Nuestros convenios en cuanto a edificar el reino de Dios son afirmativos; requieren participación activa, no abstención. Estas son las obligaciones que deben ocupar la atención de los líderes del sacerdocio. El presidente Marion G. Romney enseñó a los líderes del sacerdocio:

“Ningún hombre que comprenda, crea y viva conforme a los convenios del evangelio será inactivo en la Iglesia… Estoy convencido de que la falta de aprecio por la importancia del ‘nuevo y sempiterno convenio’ del evangelio es la causa principal de la inactividad de miles de nuestros miembros. Si ustedes, presidentes de quórumes de élderes, ‘enseñan’ a sus miembros inactivos ‘conforme’ al convenio [véase DyC 107:89] y los convierten, tendrán pocas dificultades para enseñarles los convenios que se hacen en esta vida.”

Los líderes del sacerdocio deben enseñar a los miembros a tomar las decisiones básicas necesarias para cumplir con sus convenios. La labor de los líderes de la Iglesia se centra, al igual que las ordenanzas y la misión de la Iglesia, en hacer y guardar convenios. El presidente Gordon B. Hinckley dijo:

“Somos un pueblo de convenio. He tenido el sentimiento de que si pudiéramos simplemente animar a nuestra gente a vivir por tres o cuatro convenios [santa cena, diezmo, templo], todo lo demás se resolvería por sí mismo.”

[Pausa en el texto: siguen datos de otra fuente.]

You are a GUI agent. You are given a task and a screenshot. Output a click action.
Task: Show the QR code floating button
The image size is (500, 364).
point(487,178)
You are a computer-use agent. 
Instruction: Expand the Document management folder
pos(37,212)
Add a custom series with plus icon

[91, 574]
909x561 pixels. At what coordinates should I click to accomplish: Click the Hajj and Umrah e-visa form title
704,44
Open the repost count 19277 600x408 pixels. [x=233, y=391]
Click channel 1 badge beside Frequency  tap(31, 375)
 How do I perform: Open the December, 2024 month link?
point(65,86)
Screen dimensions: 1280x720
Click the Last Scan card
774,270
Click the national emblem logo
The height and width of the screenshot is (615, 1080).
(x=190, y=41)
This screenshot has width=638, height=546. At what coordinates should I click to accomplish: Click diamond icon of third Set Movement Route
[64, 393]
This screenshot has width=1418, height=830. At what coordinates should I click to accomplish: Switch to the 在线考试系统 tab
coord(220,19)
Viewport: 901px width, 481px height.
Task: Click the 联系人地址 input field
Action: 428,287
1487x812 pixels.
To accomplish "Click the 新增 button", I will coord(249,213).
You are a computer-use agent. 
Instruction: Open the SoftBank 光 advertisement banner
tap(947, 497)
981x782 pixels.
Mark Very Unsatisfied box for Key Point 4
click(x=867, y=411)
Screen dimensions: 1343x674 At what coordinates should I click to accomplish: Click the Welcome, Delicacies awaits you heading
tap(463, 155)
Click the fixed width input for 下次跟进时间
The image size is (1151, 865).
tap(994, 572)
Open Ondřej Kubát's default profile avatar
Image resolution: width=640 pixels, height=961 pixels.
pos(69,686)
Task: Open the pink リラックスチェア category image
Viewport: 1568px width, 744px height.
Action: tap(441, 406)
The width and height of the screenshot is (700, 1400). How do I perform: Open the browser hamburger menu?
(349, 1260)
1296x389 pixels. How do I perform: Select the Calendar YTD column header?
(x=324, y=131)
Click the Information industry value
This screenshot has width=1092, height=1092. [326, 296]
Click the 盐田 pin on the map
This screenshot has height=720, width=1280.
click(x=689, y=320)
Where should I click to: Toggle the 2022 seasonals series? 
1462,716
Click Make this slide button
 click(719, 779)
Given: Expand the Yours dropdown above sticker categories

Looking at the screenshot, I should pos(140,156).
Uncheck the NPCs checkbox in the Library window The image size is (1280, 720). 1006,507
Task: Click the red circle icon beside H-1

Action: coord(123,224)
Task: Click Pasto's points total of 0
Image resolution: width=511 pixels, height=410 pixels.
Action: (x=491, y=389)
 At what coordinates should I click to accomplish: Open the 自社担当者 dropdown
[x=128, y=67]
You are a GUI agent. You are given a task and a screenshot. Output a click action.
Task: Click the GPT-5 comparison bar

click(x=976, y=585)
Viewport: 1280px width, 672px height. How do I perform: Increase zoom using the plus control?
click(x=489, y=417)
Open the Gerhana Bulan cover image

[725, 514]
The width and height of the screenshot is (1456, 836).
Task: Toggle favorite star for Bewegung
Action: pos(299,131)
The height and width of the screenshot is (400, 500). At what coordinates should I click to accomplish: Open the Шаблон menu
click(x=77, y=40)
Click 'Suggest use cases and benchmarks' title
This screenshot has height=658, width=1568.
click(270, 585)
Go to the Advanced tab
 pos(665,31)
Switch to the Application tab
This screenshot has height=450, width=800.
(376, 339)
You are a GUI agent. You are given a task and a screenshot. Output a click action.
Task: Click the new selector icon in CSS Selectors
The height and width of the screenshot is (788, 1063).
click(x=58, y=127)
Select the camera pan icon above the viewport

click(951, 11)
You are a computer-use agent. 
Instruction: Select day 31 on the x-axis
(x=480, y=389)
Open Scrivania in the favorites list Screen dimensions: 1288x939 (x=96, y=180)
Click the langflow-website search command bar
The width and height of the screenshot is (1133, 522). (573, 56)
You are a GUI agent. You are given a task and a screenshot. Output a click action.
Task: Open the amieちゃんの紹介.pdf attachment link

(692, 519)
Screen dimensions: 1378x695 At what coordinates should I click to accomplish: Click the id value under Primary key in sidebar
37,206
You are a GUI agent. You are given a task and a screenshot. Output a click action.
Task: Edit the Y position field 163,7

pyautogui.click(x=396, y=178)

Somos investidos con poder de lo alto para que tal enseñanza sea eficaz.

Quienes poseen las llaves y los poderes del santo sacerdocio no tienen “dificultad en obtener conocimiento de los hechos relacionados con la salvación de los hijos de los hombres, tanto para los muertos como para los vivos” (DyC 128:11). Tal conocimiento se refleja en la revelación moderna y está encapsulado en la misión de la Iglesia. El templo es el conducto por el cual recibimos el poder para cumplir esa misión.